Installation using official helm chart version 0.4.2 with the following values:

services:
  - name: k8saudit-webhook
    type: ClusterIP
    ports:
      - port: 9765
        protocol: TCP

# -- Tolerations to allow Falco to run on Kubernetes masters.
tolerations:
  - effect: NoSchedule
    key: node-role.kubernetes.io/master
  - effect: NoSchedule
    key: node-role.kubernetes.io/control-plane

driver:
  kind: modern_ebpf
  modernEbpf:
    bufSizePreset: 8
  loader:
    initContainer:
      resources:
        requests:
          cpu: 10m
          memory: 1Gi
        limits:
          cpu: 1000m
          memory: 1Gi

falcoctl:
  config:
    indexes:
    - name: falcosecurity
      url: https://falcosecurity.github.io/falcoctl/index.yaml
    artifact:
      allowedTypes:
        - rulesfile
        - plugin
      install:
        refs: [k8saudit-rules:0.7]
      follow:
      # -- List of artifacts to be followed by the falcoctl sidecar container.
        refs: [k8saudit-rules:0.7]
        # -- How often the tool checks for new versions of the followed artifacts.
        every: 1h

falco:
  rules_file:
    - /etc/falco/falco_rules.local.yaml
    - /etc/falco/rules.d
  json_output: true
  json_include_output_property: true
  json_include_tags_property: true
  http_output:
    enabled: true
    url: "http://falcosecurity-falcosidekick:80/"
  grpc:
    enabled: true
    bind_address: "unix:///run/falco/falco.sock"
    threadiness: 0 # 0 means "auto"
  grpc_output:
    enabled: true
  plugins:
    - name: k8saudit
      library_path: libk8saudit.so
      init_config:
        maxEventSize: "125829120"
        webhookMaxBatchSize: "125829120"
      open_params: "http://:9765/k8s-audit"
    - name: json
      library_path: libjson.so
      init_config: ""
  buffered_outputs: true
  load_plugins: [k8saudit, json]
  syscall_event_drops:
    actions:
      - ignore
    rate: "0.03333"
    max_burst: 10
  log_level: notice

resources:
  requests:
    cpu: 1
    memory: 12Gi
  limits:
    cpu: 2
    memory: 16Gi

# Collectors for data enrichment (scenario requirement)
collectors:
  docker:
    enabled: false
  crio:
    enabled: false
  kubernetes:
    enabled: false
Andreagit97 commented 4 months ago

ei @apsega thank you for reporting! we will take a look ASAP!

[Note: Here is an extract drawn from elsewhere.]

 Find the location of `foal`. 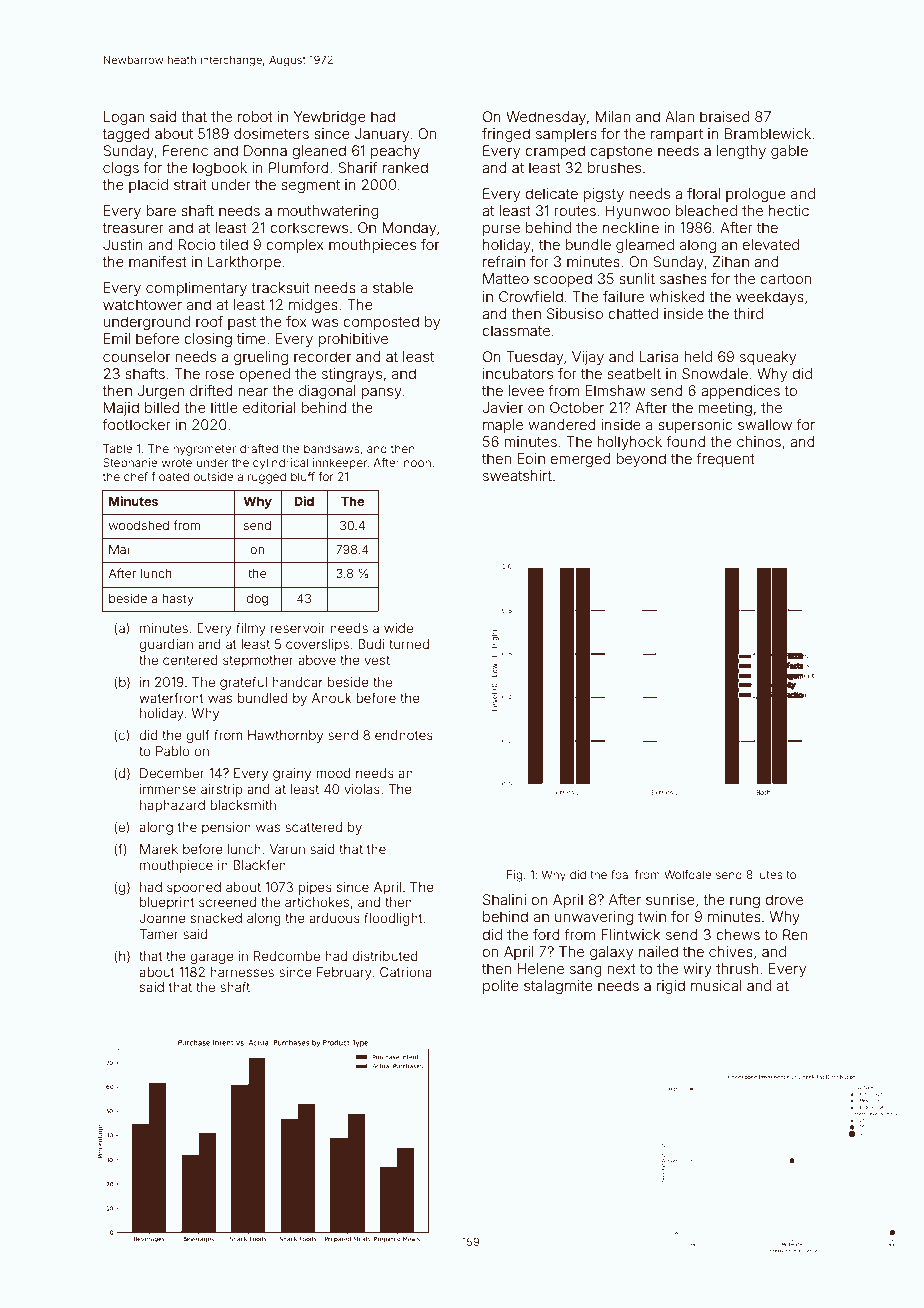

foal is located at coordinates (621, 874).
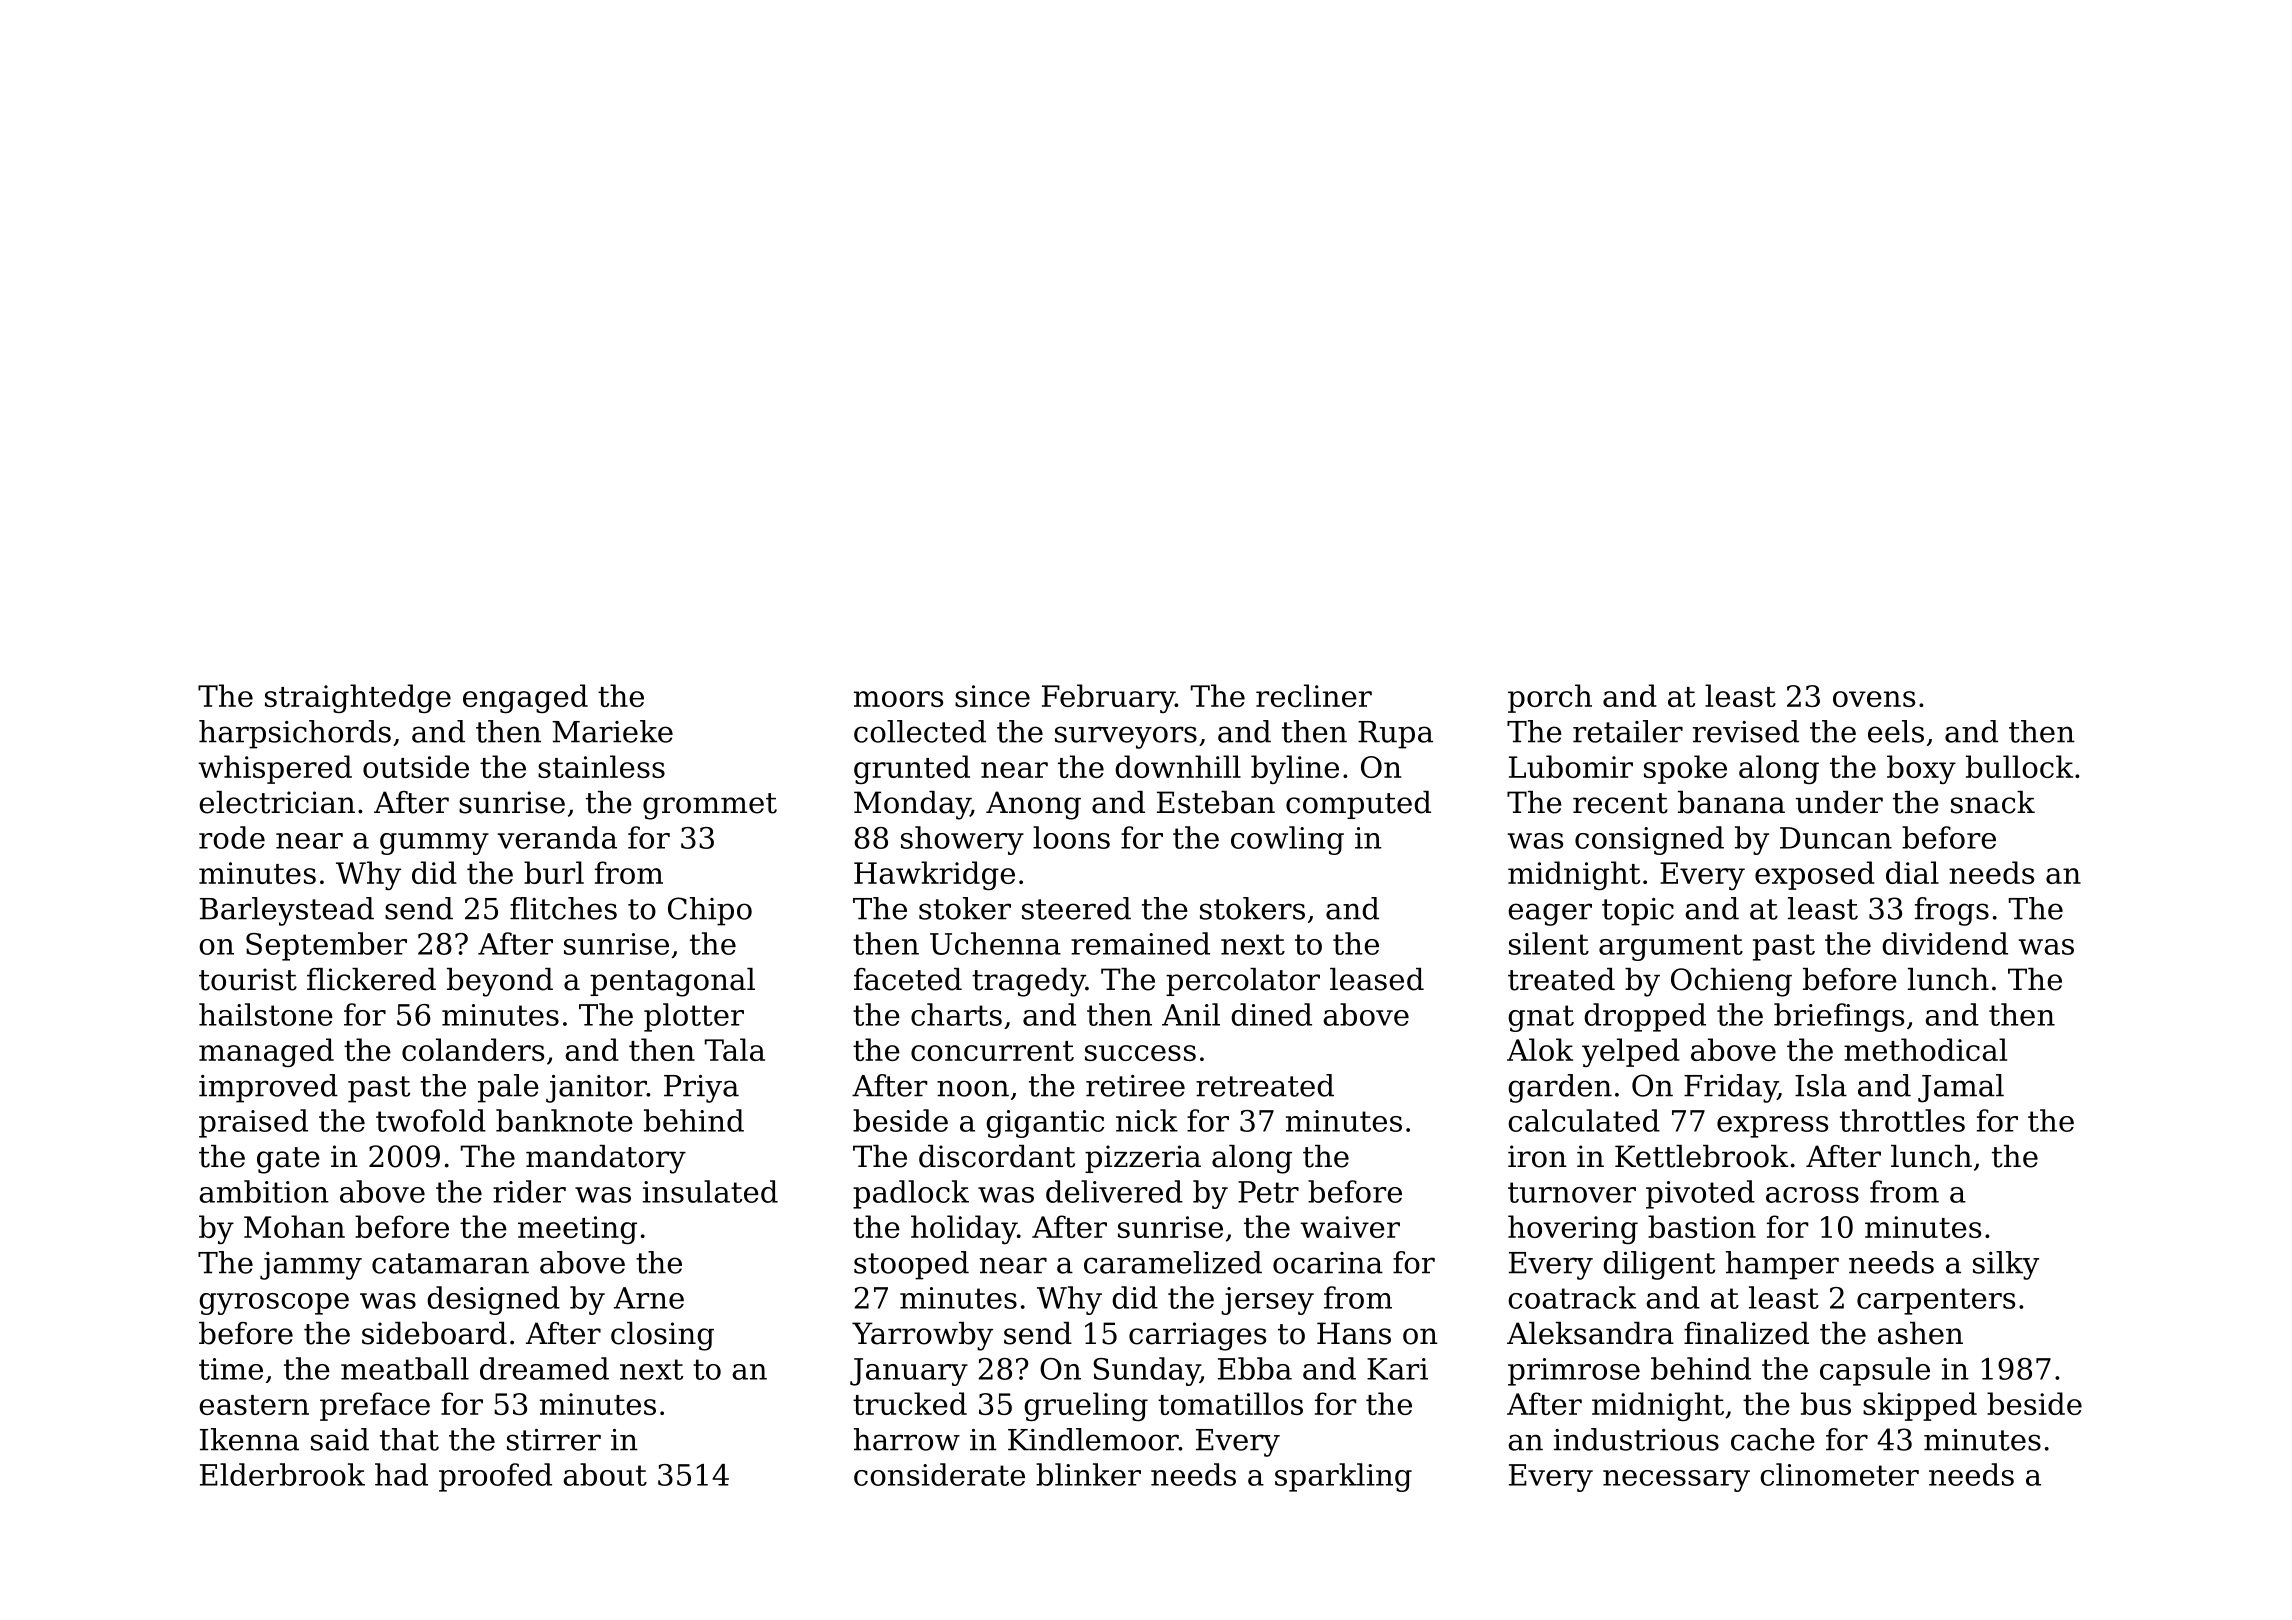 The width and height of the screenshot is (2292, 1620). I want to click on remained, so click(1140, 943).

Andreagit97 commented 4 months ago

This https://github.com/falcosecurity/libs/pull/1858 should be the cause of the failure! we will probably release it with Falco 0.38.0 by the end of the month!

Just a question, do you see this page fault sporadically or is this something that always happens?

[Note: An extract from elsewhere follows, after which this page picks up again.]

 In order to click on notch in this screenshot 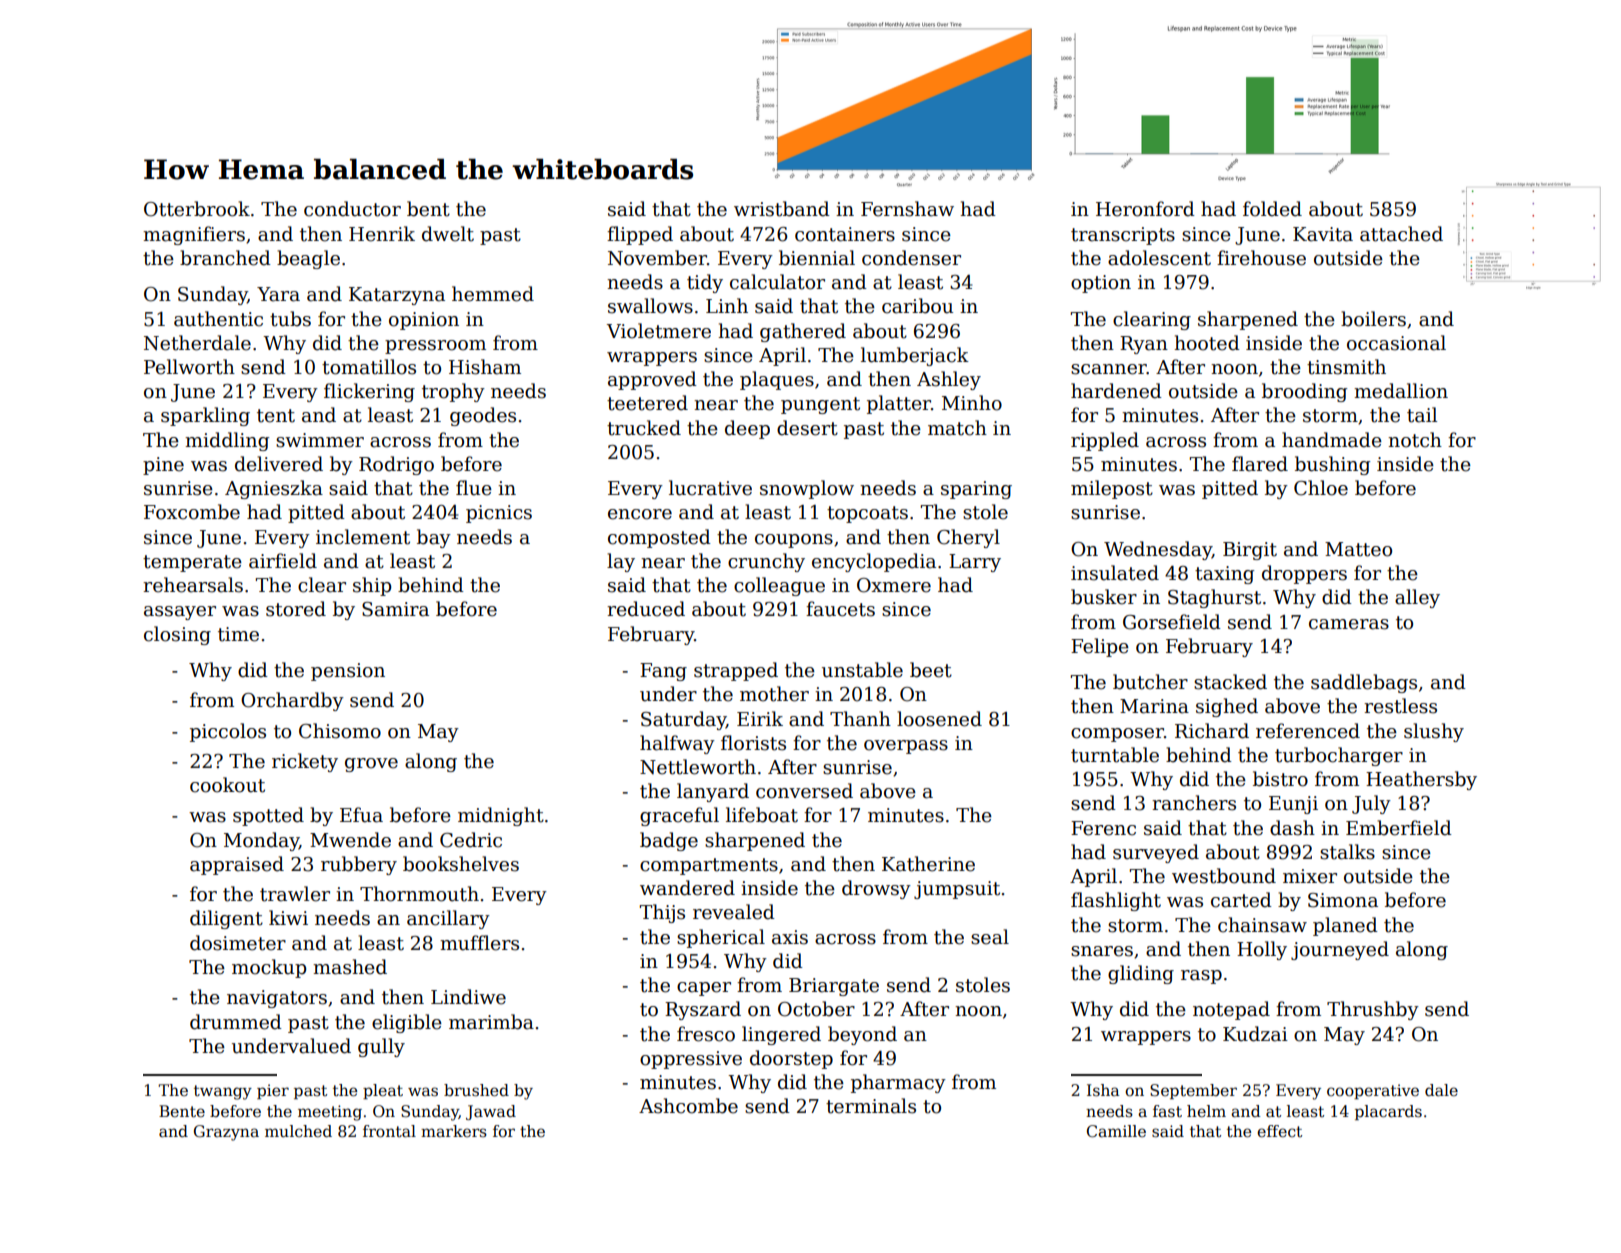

apsega commented 4 months ago

@Andreagit97 occasionally, probably depends on that server load.

Andreagit97 commented 4 months ago

ok got it thank you! I've seen that you have page faults ebpf programs enabled bpf_prog_182d4293644cc965_pf_kernel+. Do you use page_fault events in your rules? So something like evt.type= page_fault

I asked this because it is unusual to see page faults programs enabled, and probably these programs are generating a lot of events...

apsega commented 4 months ago

Sorry for the delay. Apparently we don't have any rules containing page_fault. Thinking if it's not misconfiguration issue from my end.

Andreagit97 commented 3 months ago

This should be solved in Falco 0.38.0!